Tuesday 15 October 2013

What do you know! First Aid Class came in handy!

I actually got to use some of what I learned in my St. John's Ambulance First Aid course I took last month. I was lying on the couch, feeling yucky (I took today off work) when suddenly the front door closed and the dogs began barking their heads off. I went downstairs to find a little old man standing in my entry. I'd never seen him before.

He apologized for barging in and explained that he needed help. After a little questioning, I learned he had passed out and fallen, and he'd realized he needed help, so he had come into the nearest house to find it. He was 90 years old, named John, and lived alone around the corner and down the street from my house. He seemed a bit disoriented and shaky, and I asked him if he was diabetic. He was.

So I laid him on the floor with a blanket and pillow, keeping him on his side, and I gave him a fruit cup to sip. I called 911 and hurried back to sit beside him and keep him from trying to get to his feet and go home. He seemed sleepy, so I kept him talking. He had a daughter but didn't know where she was. He had lived in his house since 1977 and had to replace the aluminum wiring with copper. His family was from the Kitchener-Waterloo area. He'd always been in good health and took care of himself, and he didn't remember hitting his head or anything when he fell. He knew his last name but was hesitant when spelling it. He thanked me for helping him and I told him that's what neighbours were for. I was just glad he had sought help.

My husband came home while we were sitting there. He took it in stride, as if he came home to find a man stretched out on his floor every day of the week. He said hello and he was sorry they hadn't met under better circumstances. The little old man looked up at him from the floor and said very solemnly, "Good evening." I almost laughed.

Then the paramedics arrived and did everything I expected them to do. John told them he'd been trying to walk to the hospital (about a forty-minute walk away). He knew the address of the hospital but didn't know the day or month. The paramedics seemed to think he might have had a stroke. I went outside to speak to one of them, explaining what I knew of him, his name and age, that I'd given him some fruit juice, that he'd replaced his aluminum wiring with copper. (Well, okay, they probably didn't need to know that. But somehow it felt important to tell them at the time! I mean, it did demonstrate some lucidity and ability to carry on a conversation - on my part or on John's, I don't know which!)

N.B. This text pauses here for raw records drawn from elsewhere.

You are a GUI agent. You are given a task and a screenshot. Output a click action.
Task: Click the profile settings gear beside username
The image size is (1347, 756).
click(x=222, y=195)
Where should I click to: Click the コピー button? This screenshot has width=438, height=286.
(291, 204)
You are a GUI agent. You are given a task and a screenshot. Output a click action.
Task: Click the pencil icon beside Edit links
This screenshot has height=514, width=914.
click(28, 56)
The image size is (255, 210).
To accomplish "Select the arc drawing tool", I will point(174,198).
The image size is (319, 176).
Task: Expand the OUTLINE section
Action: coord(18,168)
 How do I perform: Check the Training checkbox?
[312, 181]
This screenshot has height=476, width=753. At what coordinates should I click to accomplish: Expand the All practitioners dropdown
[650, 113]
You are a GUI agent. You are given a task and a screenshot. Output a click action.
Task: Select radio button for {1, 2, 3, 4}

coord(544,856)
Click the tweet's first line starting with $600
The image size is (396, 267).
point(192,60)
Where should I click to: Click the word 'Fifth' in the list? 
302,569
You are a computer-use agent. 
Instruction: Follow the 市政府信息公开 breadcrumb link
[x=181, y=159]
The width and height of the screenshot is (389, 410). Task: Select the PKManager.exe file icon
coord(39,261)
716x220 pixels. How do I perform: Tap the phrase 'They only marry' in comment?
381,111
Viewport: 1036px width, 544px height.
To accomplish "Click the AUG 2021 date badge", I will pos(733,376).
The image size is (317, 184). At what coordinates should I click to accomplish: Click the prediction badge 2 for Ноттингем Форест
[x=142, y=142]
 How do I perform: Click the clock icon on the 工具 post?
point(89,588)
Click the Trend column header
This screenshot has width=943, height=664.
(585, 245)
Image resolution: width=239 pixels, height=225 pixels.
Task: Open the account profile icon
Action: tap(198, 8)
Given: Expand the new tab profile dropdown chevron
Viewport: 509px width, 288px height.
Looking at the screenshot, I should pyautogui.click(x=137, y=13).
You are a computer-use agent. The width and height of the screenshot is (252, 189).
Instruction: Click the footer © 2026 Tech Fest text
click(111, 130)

They hauled him away with lights flashing. As the door closed, I told him again I was glad he had come to our house. And I likely won't know how things turn out, because, after all, his health information is not my business and no one is going to update me, no matter that he himself brought me into his story by walking in my front door. But I sincerely hope he's all right. I hope I won't see a house around the corner and down the street go up for sale in the next little while. If I do, I will know how the story ended. Ninety years or not, somehow it doesn't seem like long enough.